Top of DATA FOR PROCESSING
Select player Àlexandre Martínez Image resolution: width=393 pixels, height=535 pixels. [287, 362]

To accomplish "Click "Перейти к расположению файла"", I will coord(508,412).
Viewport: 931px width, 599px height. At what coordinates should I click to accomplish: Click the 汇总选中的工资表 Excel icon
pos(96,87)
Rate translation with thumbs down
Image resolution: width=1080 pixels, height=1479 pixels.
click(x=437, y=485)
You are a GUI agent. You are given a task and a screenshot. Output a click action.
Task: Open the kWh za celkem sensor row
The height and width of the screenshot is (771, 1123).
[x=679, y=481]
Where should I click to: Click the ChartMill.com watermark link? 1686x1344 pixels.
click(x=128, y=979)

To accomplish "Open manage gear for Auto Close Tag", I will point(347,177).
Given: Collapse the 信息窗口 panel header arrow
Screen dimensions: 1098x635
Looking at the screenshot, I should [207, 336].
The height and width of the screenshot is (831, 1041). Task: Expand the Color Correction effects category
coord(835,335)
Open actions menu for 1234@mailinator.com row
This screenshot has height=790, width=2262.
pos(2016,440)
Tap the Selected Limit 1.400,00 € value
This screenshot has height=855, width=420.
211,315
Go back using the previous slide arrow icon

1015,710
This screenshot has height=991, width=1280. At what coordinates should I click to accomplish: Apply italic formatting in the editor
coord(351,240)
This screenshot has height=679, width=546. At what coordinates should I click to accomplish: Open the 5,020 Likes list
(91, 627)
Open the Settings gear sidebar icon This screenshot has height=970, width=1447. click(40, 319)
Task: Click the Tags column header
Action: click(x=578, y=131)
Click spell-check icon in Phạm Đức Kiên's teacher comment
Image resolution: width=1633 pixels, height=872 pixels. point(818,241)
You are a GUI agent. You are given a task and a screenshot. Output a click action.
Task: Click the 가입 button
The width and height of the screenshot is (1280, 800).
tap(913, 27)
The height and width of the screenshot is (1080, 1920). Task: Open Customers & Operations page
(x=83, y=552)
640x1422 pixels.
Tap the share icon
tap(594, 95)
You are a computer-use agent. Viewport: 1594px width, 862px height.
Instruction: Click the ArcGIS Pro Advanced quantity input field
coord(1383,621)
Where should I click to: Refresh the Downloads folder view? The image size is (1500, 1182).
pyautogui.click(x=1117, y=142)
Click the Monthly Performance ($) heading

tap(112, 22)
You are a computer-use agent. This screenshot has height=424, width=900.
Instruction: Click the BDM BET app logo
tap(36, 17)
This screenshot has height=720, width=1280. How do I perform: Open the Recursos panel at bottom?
Bottom of DATA FOR PROCESSING
▸ **EXERCISE REQUIREMENTS**:
Give all the lines above again, exactly.

▸ **SOLUTION BELOW**:
Select player Àlexandre Martínez Image resolution: width=393 pixels, height=535 pixels. [287, 362]

To accomplish "Click "Перейти к расположению файла"", I will coord(508,412).
Viewport: 931px width, 599px height. At what coordinates should I click to accomplish: Click the 汇总选中的工资表 Excel icon
pos(96,87)
Rate translation with thumbs down
Image resolution: width=1080 pixels, height=1479 pixels.
click(x=437, y=485)
You are a GUI agent. You are given a task and a screenshot. Output a click action.
Task: Open the kWh za celkem sensor row
The height and width of the screenshot is (771, 1123).
[x=679, y=481]
Where should I click to: Click the ChartMill.com watermark link? 1686x1344 pixels.
click(x=128, y=979)

To accomplish "Open manage gear for Auto Close Tag", I will point(347,177).
Given: Collapse the 信息窗口 panel header arrow
Screen dimensions: 1098x635
Looking at the screenshot, I should [207, 336].
The height and width of the screenshot is (831, 1041). Task: Expand the Color Correction effects category
coord(835,335)
Open actions menu for 1234@mailinator.com row
This screenshot has height=790, width=2262.
pos(2016,440)
Tap the Selected Limit 1.400,00 € value
This screenshot has height=855, width=420.
211,315
Go back using the previous slide arrow icon

1015,710
This screenshot has height=991, width=1280. At what coordinates should I click to accomplish: Apply italic formatting in the editor
coord(351,240)
This screenshot has height=679, width=546. At what coordinates should I click to accomplish: Open the 5,020 Likes list
(91, 627)
Open the Settings gear sidebar icon This screenshot has height=970, width=1447. click(40, 319)
Task: Click the Tags column header
Action: click(x=578, y=131)
Click spell-check icon in Phạm Đức Kiên's teacher comment
Image resolution: width=1633 pixels, height=872 pixels. point(818,241)
You are a GUI agent. You are given a task and a screenshot. Output a click action.
Task: Click the 가입 button
The width and height of the screenshot is (1280, 800).
tap(913, 27)
The height and width of the screenshot is (1080, 1920). Task: Open Customers & Operations page
(x=83, y=552)
640x1422 pixels.
Tap the share icon
tap(594, 95)
You are a computer-use agent. Viewport: 1594px width, 862px height.
Instruction: Click the ArcGIS Pro Advanced quantity input field
coord(1383,621)
Where should I click to: Refresh the Downloads folder view? The image size is (1500, 1182).
pyautogui.click(x=1117, y=142)
Click the Monthly Performance ($) heading

tap(112, 22)
You are a computer-use agent. This screenshot has height=424, width=900.
Instruction: Click the BDM BET app logo
tap(36, 17)
This screenshot has height=720, width=1280. How do I perform: Open the Recursos panel at bottom?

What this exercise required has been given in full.